[WIP] Optimization to swap getitem and elementwise operations#755
[WIP] Optimization to swap getitem and elementwise operations#755jcrist wants to merge 2 commits intodask:masterfrom
Conversation
Currently swaps getitem and ufuncs properly, but doesn't merge `getitem_broadcast` with lower getitem operators. Also still needs tests.
|
@shoyer, I'm curious on your use case for this. Right now in dask master we do some optimizations to reduce disk I/O - chunks that are never used aren't read from disk. But the reduction in I/O is never more granular than the chunksize of the Once I figured out some edge case behaviors, this wasn't that difficult to get working, so it can certainly be finished up. I just want to make sure it's worth it. |
|
So the use case here are gigantic 3D arrays (say ~1TB on disk) representing movie-like data. This is typical for both climate/weather data and the neuroimaging data @freeman-lab works with. We need to be able to do generic preprocessing on such datasets before we know what our access pattern will be, which may be either as 2D images or 1D time-series or even both (this is especially common for exploratory analysis). For datasets of this size, it's impossible to pick a single chunk size a priori that provides reasonable performance in both cases. |
|
So you're asking for rechunking then based on access patterns? This sounds like something that would be much bettered handled by a higher-level api (xray/blaze type things), rather than dask itself. We can certainly fuse getitem slices, but we can't (easily) change the chunking - it's built into the graph. |
|
If it's a single big file on disk (or a collection of medium sized files, such as in my xray + dask blogpost), it's possible to do very coarse chunking at first, and then do rechunking when necessary. I don't need a high level library to do the chunking, but it's convenient to be able to defer it until necessary. In some cases chunking won't even be necessary at all (e.g., if I'm just plotting a single image or time series). |
|
I think it would help me to have a few examples of your expected behavior, as right now I think we're talking past each other. From my point of view, the only thing that swapping these operations will do is get a slighly higher level of granularity on the disk I/O, but I'm unsure how valuable this will actually be in practice. What I'm looking for is a few simple common situations and expected results, including the following information:
A few simple cases of this would help me better understand what you're trying to do. |
dask/array/optimization.py
Outdated
There was a problem hiding this comment.
Thoughts on repeated application as in ((x + 1) * 2)[:5]? Perhaps this needs another loop?

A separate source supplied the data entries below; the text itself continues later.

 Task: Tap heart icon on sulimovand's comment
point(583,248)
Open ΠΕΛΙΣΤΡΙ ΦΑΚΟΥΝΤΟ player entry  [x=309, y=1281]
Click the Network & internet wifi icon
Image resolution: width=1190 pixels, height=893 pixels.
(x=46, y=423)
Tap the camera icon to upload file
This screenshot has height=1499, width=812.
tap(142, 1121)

There was a problem hiding this comment.
That could definitely be added. I'm more interested in getting a set of example use cases right now, as I'm unsure how valuable this optimization will be in practice. As it stands, this gets us sub-chunk granularity, but for all test cases I've played with this only slightly reduces I/O, with the cost of added complexity.
|
Here's one to get you started (borrowed from my dask + xray blogpost):
Another example: Instead of my array being stored on disk, it's actually hosted by a remote server via OpenDAP. The limiting factor is bandwidth, not disk IO. If the users knows exactly what sort of streaming analysis they want to make ahead of time (e.g., time-series vs. image based), then chunking preemptively makes sense. But it's highly convenient to be able to do these sort of operations automatically and even ahead of chunking, because (1) the ideal chunking varies depending on use-case and (2) for many use cases that involve subsetting the data it's actually perfectly fine to load everything being used into memory in a single chunk. For these reasons, I want to defer the explicit chunking until step 3 (or not even bother at all). |
|
Edit: I realized now that because of how dask's |
|
For your example above, only considering what data is read: Current Behavior
What could be done (not quite covered in this PR)
What can't be done (easily)
It also might be easier to only handle the case where the slice is being pushed down to a load operation ( Is this suitable/what you wanted? |
|
@jcrist Yes, that sounds great! I agree that rechunking into larger chunks automatically can't be done easily, but that's perfectly fine. I'm also not sure if there are other use cases for pushing down slices. |
- Handles `None` in slices - Attempts to fuse slices (does it wrong for now) - Handles larger set of elemwise functions Still no tests, still doesn't work properly, but now it also errors :)
|
As discussed on gitter, this is actually less correct now after the latest commit - fusing slices without knowledge of underlying shapes, in the presence of broadcasting causes problems. I'm apt to push the fusing down to runtime, by making |
|
This seems to be stale. Closing for now. |
Currently swaps
getitemand ufuncs properly, but doesn't mergegetitem_broadcastwith lowergetitem/getarrayoperations. Also still needs tests.Fixes #746.